22 Nisan 2010 Perşembe

Su gibisin: duvarımı terk eder misin?



Her eskiyen apartmanın getirisi çatlayan boyalar, soğuk geçiren ahşap doğramalar ve en önemlisi yıpranan su tesisatı! 20 yılı aşmış tüm binalarda görülmesi muhtemel eskimeler. Boyanın yenilenmesi yada doğramalar yerine Pimapen takılması gibi çözümlerin kolaylığı ne yazık ki su tesisatında kabusa dönüşebiliyor. Ve suyun sinsiliğinde; nem kokulu odalar, küflenip kabaran duvarlar ve komşu şikayetleri görülüyor. Bu kabusun çözümleri ise; evi satıp şehrin hemen dışında konumlanan yeni toplu konutlardan ev almak yada evi küçülen metre kareler karşılığında bir müteahhide vermek gibi 20 yıllık çözümler mi? Hiç sanmıyorum. Tüm bu taşınma dramasını bir kenara bırakarak (pire için yorgan yakmayarak)tek çözüm var: Tesisatçı çağırmak!
Gürültüsü ve pisliği ile, süzgece dönmüş borular ve apartman sakinleri arasında 'kıran kırana' bir mücadele...

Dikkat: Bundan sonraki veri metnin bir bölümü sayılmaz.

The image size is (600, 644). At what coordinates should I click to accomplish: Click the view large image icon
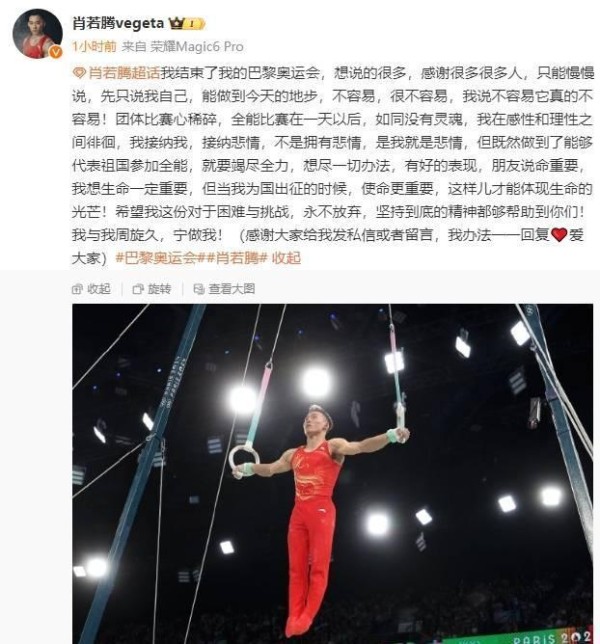199,289
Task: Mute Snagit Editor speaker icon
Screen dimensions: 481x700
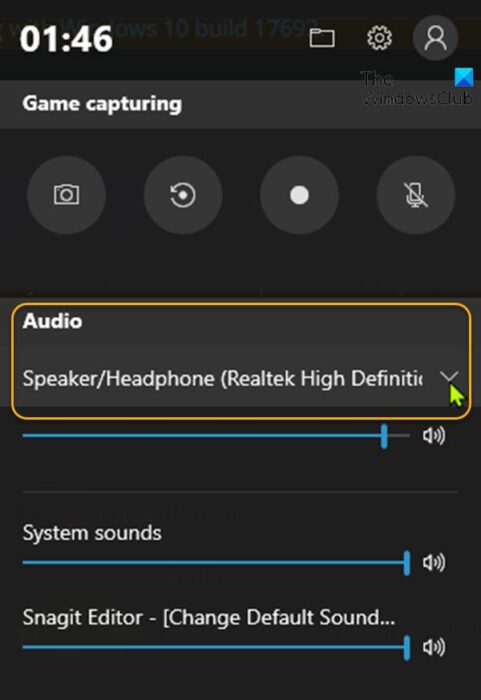Action: (x=434, y=647)
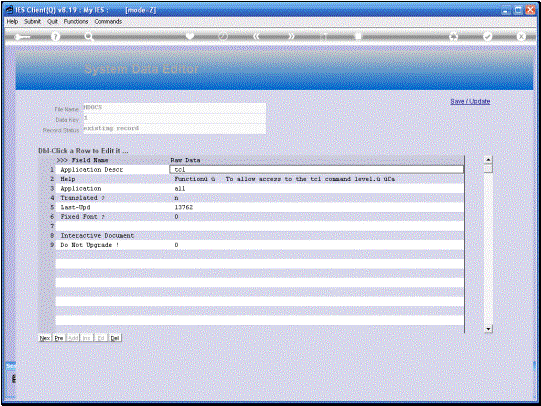Open the Commands menu
The image size is (541, 406).
click(108, 21)
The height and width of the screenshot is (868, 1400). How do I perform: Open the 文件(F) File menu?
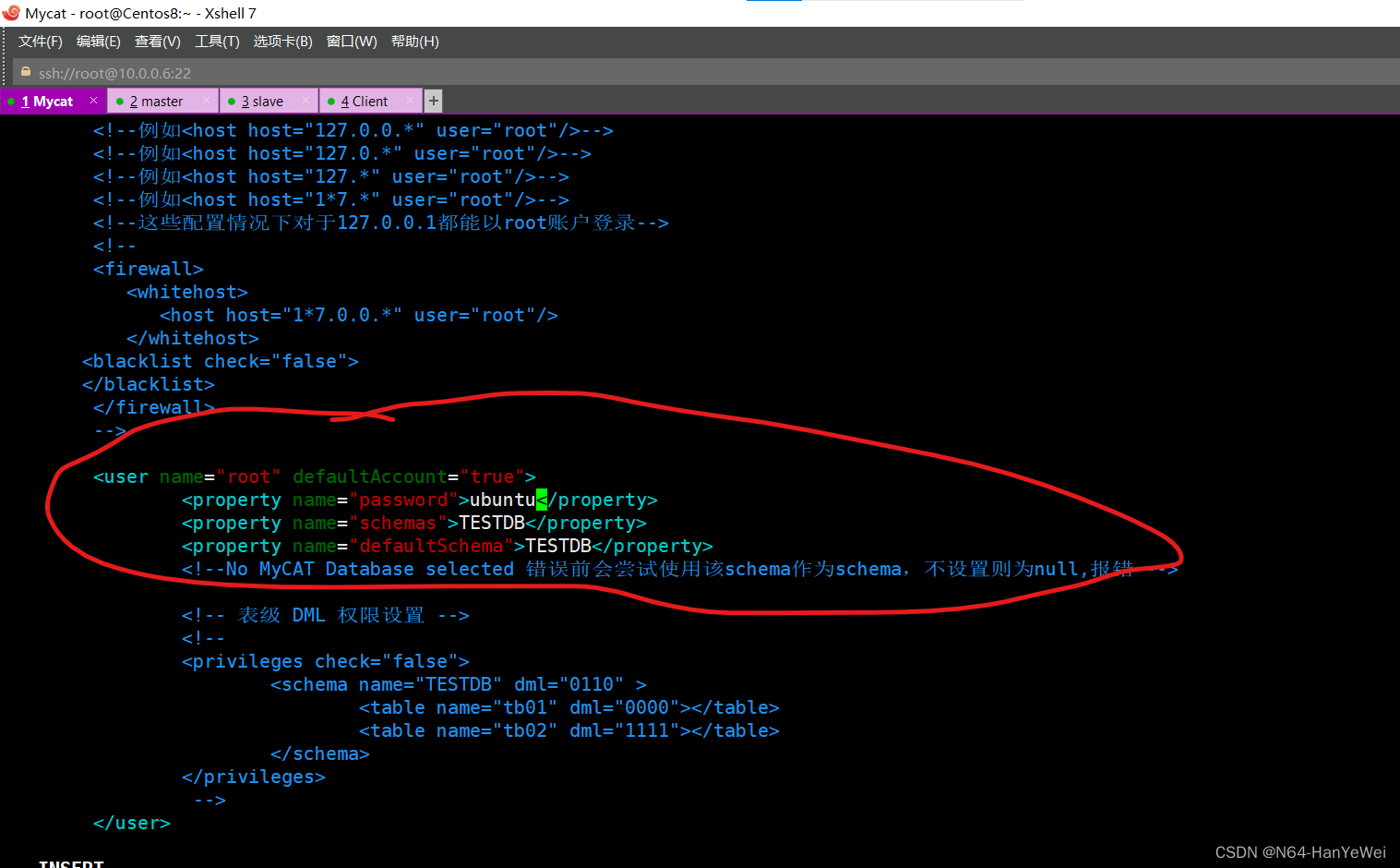point(40,42)
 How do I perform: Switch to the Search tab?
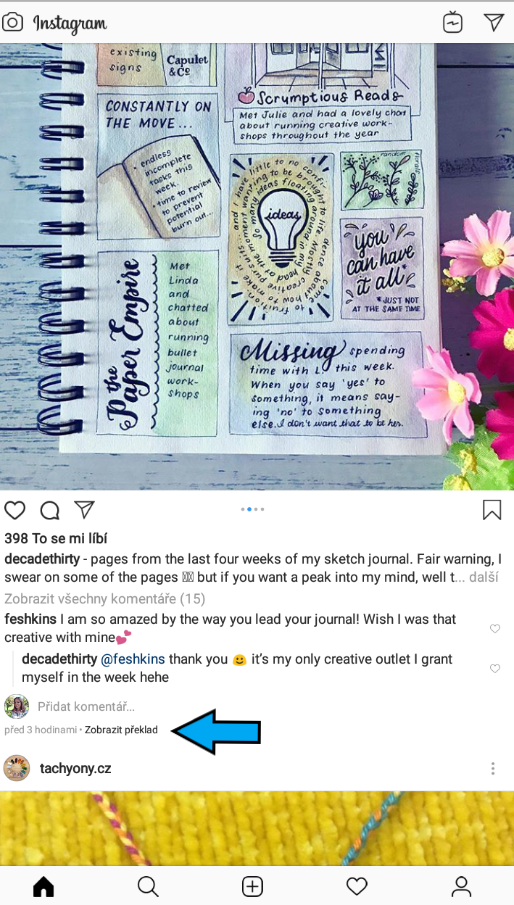(x=148, y=886)
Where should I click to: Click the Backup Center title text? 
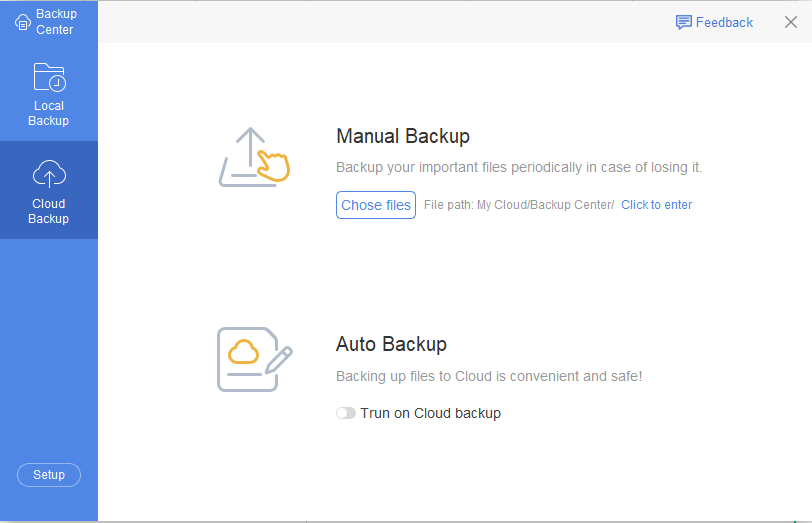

Allah tüm sulu sebeplerden muzdaripleri kurtarsın, başta da beni :)

PS:
İhtiyaç halinde: tesisatçı, boyacı ve temizlikçi tecrübe sonucu önerilir

18 Nisan 2010 Pazar

Dekorasyonda Moda’dan izler: En Gözde Nötr’ün Sırrı


Kırmızı halı etkinliklerinin yoğunluk gösterdiği şu günlerde, seçilen aksesuarlardan kullanılan renklere kadar tüm aktör ve aktrisler zevkleriyle gözlem altındalar. Renk skalasını farklı tonlarını taşıyan, biçim biçim kıyafetler ve tartışmalara sebeb olan aksesuarlar. Hepsi, modanın nabzının tutulduğu bu tür etkinlikler ile gizliden gizliye hayatlarımızı biçimlendirmekte.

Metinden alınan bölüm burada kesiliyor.